After all, there isn't a fundamental connection between automation and wage inequality; in past eras more automation was associated with less inequality. If there's a connection now, it may be temporary and change again. More important, if we want to increase transfers because we dislike inequality, we don't need to discuss robots at all. It wouldn't matter why inequality is high; we'd just increase transfers when we saw more inequality than we liked. Or set up a system, like a basic income guarantee, to do this automatically.
So why didn't Ford just say this straight out? Perhaps because many others have already taken that direct route, but with limited success.
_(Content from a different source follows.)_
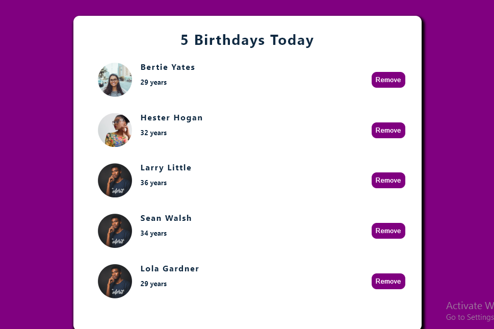Click Lola Gardner's profile picture

point(115,281)
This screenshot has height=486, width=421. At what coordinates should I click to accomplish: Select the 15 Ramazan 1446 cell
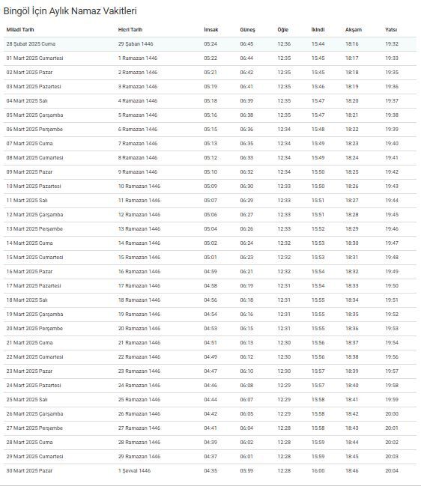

It seems most people just aren't very bothered by current levels of inequality. So they need to be scared with something else.
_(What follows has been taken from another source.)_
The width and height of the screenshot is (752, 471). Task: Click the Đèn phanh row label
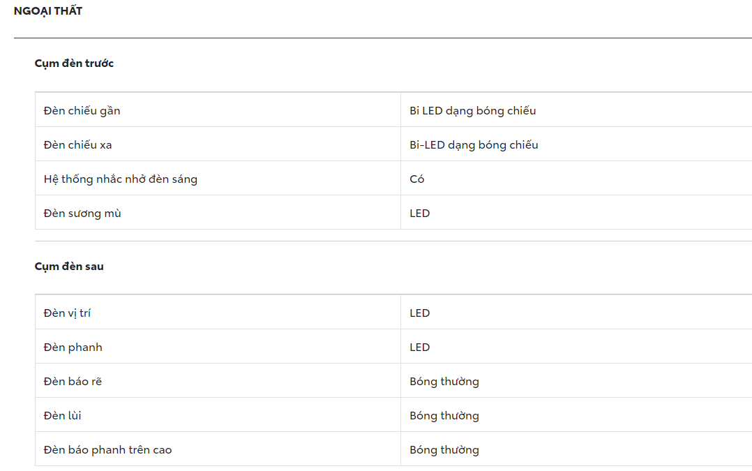coord(73,347)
If I'm not persuaded by Ford's omens, what would persuade me? Well, I take betting odds seriously. Since automation might reduce employment, I've expressed my skepticism about big automation progress soon by betting $1,200 at 12–1 odds that the Bureau of Labor Statistics' measurement of the labor fraction of U.S. income won't go below 40 percent by 2025. And since better computer software should increase the demand for computer hardware, I've bet $1,000 at 20–1 odds that computers and electronics hardware won't be over 5 percent of U.S. GDP by 2025. That's just me, of course, but more and bigger bets like these could tell us what people think when they are willing to put their money where their mouths are. It wouldn't cost that much to create prediction markets with prices that estimate these and a great many other important future events, estimates that are at least as reliable as those from any other public source.
I'd also like to see a time series of the rates at which jobs were displaced by automation in the past. If this rate were unusually high and rising, that would be an omen worth noticing. But if it's too hard to say which past jobs were lost to automation, what hope could we have of predicting which future jobs will be so lost?
Finally, trends in the rates of progress in robotic research are worthy of study. When I meet experienced artificial intelligence researchers informally, I often ask how much progress they have seen in their specific A.I. subfield in the last 20 years. A typical answer is about 5 to 10 percent of the progress required to achieve human-level A.I., though some say less than 1 percent and a few say that human abilities have already been exceeded. They also typically say they've seen no noticeable acceleration over this period.
If a more sustained study bears out those informal answers—and if that rate of progress persists—it would take two to four centuries for many A.I. subfields to (on average) reach human-level abilities. Since there would be variation across subfields, and since achieving a human-level A.I. probably requires human-level abilities in most subfields, a broadly capable human-level A.I. should take even longer than two to four centuries to emerge. Furthermore, computer hardware gains have been slowing lately, and we have good reason to think this will cause software gains to slow as well.
Perhaps my small informal survey is misleading for some reason; bigger, more systematic surveys would be useful, as well as more thoughtful analyses of them. We do expect automation to take most jobs eventually, so we should work to better track the situation. But for now, Ford's reading of the omens seems to me little better than fortunetelling with entrails or tarot cards.